Raw records:
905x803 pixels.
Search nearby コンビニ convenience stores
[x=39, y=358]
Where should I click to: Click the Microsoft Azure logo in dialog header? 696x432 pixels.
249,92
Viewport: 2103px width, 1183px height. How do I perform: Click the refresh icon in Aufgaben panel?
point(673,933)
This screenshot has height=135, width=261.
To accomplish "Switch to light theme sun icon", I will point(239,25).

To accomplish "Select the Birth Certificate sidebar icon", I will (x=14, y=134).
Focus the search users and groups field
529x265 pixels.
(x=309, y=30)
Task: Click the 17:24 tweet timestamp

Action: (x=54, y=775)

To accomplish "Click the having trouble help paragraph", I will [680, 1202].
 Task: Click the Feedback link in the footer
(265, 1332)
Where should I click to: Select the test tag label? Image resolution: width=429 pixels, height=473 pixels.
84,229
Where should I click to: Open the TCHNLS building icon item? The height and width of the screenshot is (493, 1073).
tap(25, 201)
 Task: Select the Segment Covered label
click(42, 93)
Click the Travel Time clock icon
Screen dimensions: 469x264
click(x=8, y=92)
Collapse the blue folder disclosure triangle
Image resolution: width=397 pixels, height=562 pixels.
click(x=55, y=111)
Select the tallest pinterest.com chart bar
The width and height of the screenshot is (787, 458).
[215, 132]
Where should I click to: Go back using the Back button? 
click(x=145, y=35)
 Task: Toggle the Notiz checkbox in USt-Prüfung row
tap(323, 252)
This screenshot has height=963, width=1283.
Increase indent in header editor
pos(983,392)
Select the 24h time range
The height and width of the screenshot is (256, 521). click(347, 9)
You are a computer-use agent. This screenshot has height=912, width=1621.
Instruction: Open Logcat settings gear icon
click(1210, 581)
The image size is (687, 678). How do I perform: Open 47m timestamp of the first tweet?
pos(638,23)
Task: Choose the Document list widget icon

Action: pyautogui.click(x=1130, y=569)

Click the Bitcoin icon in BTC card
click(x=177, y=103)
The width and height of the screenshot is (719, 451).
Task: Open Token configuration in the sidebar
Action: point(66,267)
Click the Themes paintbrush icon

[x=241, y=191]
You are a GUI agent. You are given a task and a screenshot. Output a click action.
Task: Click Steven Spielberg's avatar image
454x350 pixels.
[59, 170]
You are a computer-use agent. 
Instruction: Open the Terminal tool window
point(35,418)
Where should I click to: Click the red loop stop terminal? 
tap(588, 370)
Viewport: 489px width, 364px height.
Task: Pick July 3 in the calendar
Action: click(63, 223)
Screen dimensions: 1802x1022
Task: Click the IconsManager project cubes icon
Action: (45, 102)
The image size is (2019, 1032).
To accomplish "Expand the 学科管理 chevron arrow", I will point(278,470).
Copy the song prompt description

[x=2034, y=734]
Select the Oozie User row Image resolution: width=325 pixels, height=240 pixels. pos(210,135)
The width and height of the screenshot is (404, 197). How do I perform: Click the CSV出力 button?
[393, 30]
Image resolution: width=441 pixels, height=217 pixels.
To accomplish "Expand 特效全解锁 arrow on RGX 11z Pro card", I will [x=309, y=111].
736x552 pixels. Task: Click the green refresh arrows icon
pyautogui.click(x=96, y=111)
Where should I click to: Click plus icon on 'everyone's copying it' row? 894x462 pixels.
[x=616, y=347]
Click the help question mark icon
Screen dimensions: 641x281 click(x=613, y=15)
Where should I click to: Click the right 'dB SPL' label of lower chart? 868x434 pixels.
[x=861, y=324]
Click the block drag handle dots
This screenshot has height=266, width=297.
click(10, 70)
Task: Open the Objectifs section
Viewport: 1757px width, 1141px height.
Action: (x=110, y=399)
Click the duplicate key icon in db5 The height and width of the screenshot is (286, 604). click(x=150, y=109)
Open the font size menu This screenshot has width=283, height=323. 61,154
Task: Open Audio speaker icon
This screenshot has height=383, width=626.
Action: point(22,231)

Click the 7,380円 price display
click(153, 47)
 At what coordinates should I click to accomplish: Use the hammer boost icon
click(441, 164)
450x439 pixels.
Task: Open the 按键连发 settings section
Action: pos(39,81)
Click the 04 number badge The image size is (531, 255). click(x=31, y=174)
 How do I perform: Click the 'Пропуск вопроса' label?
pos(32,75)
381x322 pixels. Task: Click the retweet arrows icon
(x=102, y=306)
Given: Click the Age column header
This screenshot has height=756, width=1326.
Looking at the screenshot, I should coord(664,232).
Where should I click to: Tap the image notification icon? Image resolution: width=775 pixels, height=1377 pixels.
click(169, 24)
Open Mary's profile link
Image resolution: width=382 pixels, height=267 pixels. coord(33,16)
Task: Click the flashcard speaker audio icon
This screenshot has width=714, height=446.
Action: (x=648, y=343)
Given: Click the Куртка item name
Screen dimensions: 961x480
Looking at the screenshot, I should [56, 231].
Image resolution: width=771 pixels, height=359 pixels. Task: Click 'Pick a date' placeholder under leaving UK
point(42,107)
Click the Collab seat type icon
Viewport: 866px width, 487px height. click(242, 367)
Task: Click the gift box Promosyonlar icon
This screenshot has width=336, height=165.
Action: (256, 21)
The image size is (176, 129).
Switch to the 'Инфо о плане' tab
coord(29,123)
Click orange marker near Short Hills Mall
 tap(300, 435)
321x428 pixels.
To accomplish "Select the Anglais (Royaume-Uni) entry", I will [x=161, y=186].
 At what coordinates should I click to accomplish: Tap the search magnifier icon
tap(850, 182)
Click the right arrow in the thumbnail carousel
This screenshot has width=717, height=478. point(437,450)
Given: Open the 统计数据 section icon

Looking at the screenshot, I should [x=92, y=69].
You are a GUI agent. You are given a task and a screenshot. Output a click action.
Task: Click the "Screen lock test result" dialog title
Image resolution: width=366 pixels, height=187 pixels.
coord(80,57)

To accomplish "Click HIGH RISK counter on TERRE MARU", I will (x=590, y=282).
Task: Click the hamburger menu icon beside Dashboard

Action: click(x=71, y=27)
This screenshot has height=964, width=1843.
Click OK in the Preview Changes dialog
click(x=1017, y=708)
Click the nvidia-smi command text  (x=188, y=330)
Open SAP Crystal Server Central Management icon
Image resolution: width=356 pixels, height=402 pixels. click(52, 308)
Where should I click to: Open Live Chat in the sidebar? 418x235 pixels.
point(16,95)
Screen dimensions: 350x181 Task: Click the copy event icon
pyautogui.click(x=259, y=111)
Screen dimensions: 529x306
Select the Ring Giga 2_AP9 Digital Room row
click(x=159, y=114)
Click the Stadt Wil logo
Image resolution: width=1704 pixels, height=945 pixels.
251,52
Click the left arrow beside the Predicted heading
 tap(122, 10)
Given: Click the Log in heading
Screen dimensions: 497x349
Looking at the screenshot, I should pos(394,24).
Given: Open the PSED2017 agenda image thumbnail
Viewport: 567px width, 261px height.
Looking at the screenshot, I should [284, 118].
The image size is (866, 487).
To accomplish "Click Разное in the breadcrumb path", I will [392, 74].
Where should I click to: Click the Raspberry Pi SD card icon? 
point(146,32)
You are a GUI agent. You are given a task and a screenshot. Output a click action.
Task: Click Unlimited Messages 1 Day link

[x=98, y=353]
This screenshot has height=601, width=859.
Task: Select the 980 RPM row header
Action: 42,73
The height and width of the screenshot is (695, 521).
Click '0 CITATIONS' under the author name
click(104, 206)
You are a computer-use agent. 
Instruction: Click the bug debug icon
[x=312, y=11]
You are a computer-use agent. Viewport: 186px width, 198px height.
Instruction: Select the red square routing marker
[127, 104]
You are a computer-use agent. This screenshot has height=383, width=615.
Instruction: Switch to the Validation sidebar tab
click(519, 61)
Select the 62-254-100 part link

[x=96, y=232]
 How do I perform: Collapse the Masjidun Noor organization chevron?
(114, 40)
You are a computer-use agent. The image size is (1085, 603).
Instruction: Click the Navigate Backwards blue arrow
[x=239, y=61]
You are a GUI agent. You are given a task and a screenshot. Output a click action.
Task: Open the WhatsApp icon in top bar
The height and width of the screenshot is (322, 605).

#### REQUIRED TASK
Can you repeat the part of the material above that opens with the line containing "Viewport: 2103px width, 1183px" and closes with the line containing "Action: pyautogui.click(x=1130, y=569)", both of those lines included?

#### RESPONSE
Viewport: 2103px width, 1183px height. How do I perform: Click the refresh icon in Aufgaben panel?
point(673,933)
This screenshot has height=135, width=261.
To accomplish "Switch to light theme sun icon", I will point(239,25).

To accomplish "Select the Birth Certificate sidebar icon", I will (x=14, y=134).
Focus the search users and groups field
529x265 pixels.
(x=309, y=30)
Task: Click the 17:24 tweet timestamp

Action: (x=54, y=775)

To accomplish "Click the having trouble help paragraph", I will [680, 1202].
 Task: Click the Feedback link in the footer
(265, 1332)
Where should I click to: Select the test tag label? Image resolution: width=429 pixels, height=473 pixels.
84,229
Where should I click to: Open the TCHNLS building icon item? The height and width of the screenshot is (493, 1073).
tap(25, 201)
 Task: Select the Segment Covered label
click(42, 93)
Click the Travel Time clock icon
Screen dimensions: 469x264
click(x=8, y=92)
Collapse the blue folder disclosure triangle
Image resolution: width=397 pixels, height=562 pixels.
click(x=55, y=111)
Select the tallest pinterest.com chart bar
The width and height of the screenshot is (787, 458).
[215, 132]
Where should I click to: Go back using the Back button? 
click(x=145, y=35)
 Task: Toggle the Notiz checkbox in USt-Prüfung row
tap(323, 252)
This screenshot has height=963, width=1283.
Increase indent in header editor
pos(983,392)
Select the 24h time range
The height and width of the screenshot is (256, 521). click(347, 9)
You are a computer-use agent. This screenshot has height=912, width=1621.
Instruction: Open Logcat settings gear icon
click(1210, 581)
The image size is (687, 678). How do I perform: Open 47m timestamp of the first tweet?
pos(638,23)
Task: Choose the Document list widget icon

Action: pyautogui.click(x=1130, y=569)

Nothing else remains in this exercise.